Mexican Slow Food

From the moment I tasted Mara Welton's chile-laced posole at the Burlington Winter Farmer's Market 1 1/2 years ago, it was love at first bite.

Posole with flour tortilla

The rich soup had earthy flavors from slowly braised beef, heat and sweetness from the New Mexican chiles, tart notes from a squeeze of lime, and brightness from a sprinkle of fresh cilantro. Swimming in the soup were pieces of chewy hominy, and alongside it was a homemade flour tortilla, to be used for dunking. I was in heaven.
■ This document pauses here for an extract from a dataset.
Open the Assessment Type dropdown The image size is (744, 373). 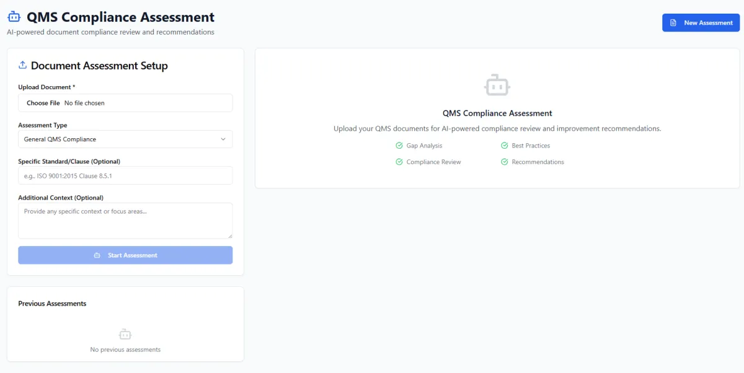pyautogui.click(x=125, y=139)
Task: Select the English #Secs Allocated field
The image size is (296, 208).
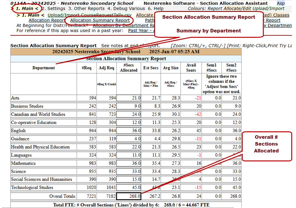Action: point(129,131)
That day I made a beeline back to the Half Pint Farm stand to ask Mara to teach a class on posole for City Market, but another growing season would come and go before we would be able to nail down the details. Happily, the class came to pass recently, and it was every bit as delicious as I thought it would be.

Mara Welton of Half Pint Farm and Slow Food Vermont

It all starts with chiles. Mara grew up in Colorado, descended through a long family lineage from Spanish conquistadors. The Mexican border area cuisine is full of the heat of chiles, and to Mara, the smell of these chiles "smells like home." We sell small bags of dried chiles in the Produce department, but when Mara cooks for the farmer's market, she orders hers in bulk straight from the source at New Mexican Connection (the ones shown in this picture are so-called "Hatch" chiles from the Hatch region of New Mexico, similar to Anaheim chiles). Roasting brings out the flavor of the chiles, and when they are blended with water in the blender, and then strained to get rid of their tough skins, you have "rojo" - red sauce, the basis for posole.
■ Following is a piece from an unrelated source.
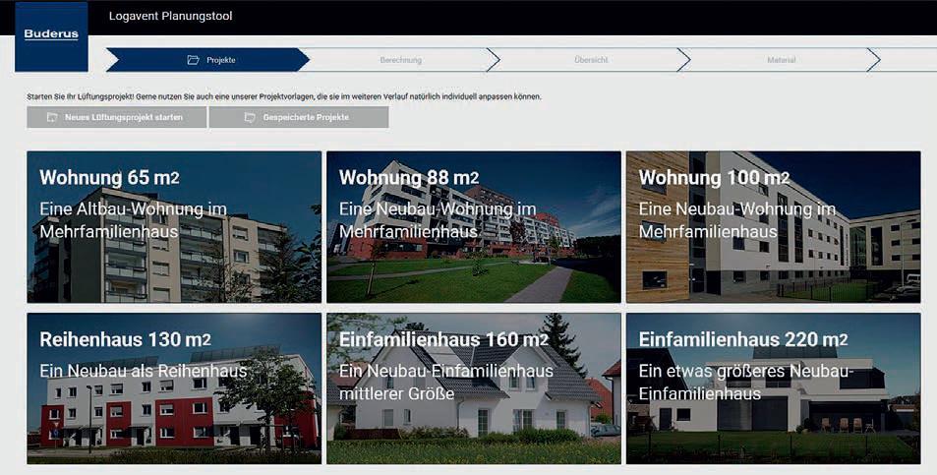Image resolution: width=937 pixels, height=475 pixels.
Task: Click the Logavent Planungstool title
Action: [x=170, y=16]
The other thing you need to pull off this meal is flour tortillas. If rojo is the "blood" of the meal, tortillas are the flesh or "body," Mara says, drawing on Catholic imagery to explain the importance of these two foods in her native cuisine.

The dough comes together in a snap, and the trick is all in how you roll them out - smoothly and deftly, one quarter-turn at a time. Mara learned to roll out flour tortillas using the sanded top of a shovel handle, which her husband lovingly recreated for her.
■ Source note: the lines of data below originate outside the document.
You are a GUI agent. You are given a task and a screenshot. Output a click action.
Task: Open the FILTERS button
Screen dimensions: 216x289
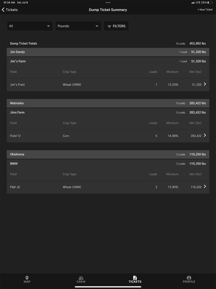pos(116,26)
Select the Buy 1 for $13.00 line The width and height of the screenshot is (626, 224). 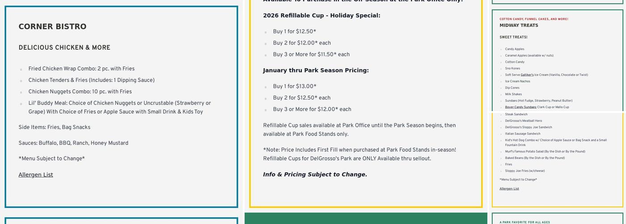pyautogui.click(x=294, y=86)
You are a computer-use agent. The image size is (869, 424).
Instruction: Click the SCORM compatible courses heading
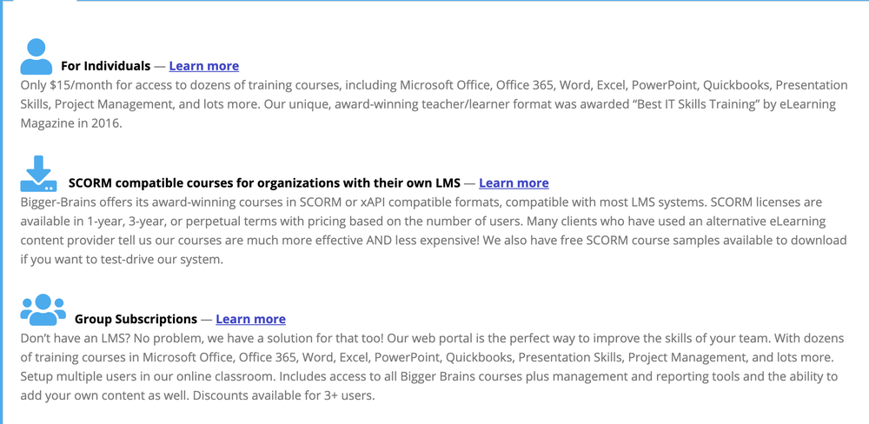point(264,183)
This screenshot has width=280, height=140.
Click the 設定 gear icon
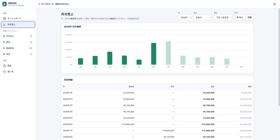tap(5, 66)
Mara's grandmother taught her to make flour tortillas as a little girl. This food is "slow food," Mara explained, the opposite of fast food - as you can see in the picture of her grandmother sorting dried beans so that each bean passed muster before cooking it.

Mara heads up Slow Food Vermont, the Vermont chapter of the international organization devoted to preserving and savoring heritage foods and recipes. The organization has a robust calendar of events, and you can find them doing tastings at Summervale this summer.

It was a delight to hear the stories and see the process behind Mara's delicious food, and I encourage you to sample it at the Burlington Winter Farmer's Market and to check out the other classes and events Slow Food Vermont has organized.

Also, stop by and say hi to Mara the Burlington Summer Farmer's Market kicking off Saturday, May 11th, where she sells produce she grows with her husband on two acres in the Intervale - including, if the weather cooperates, some New Mexican chiles.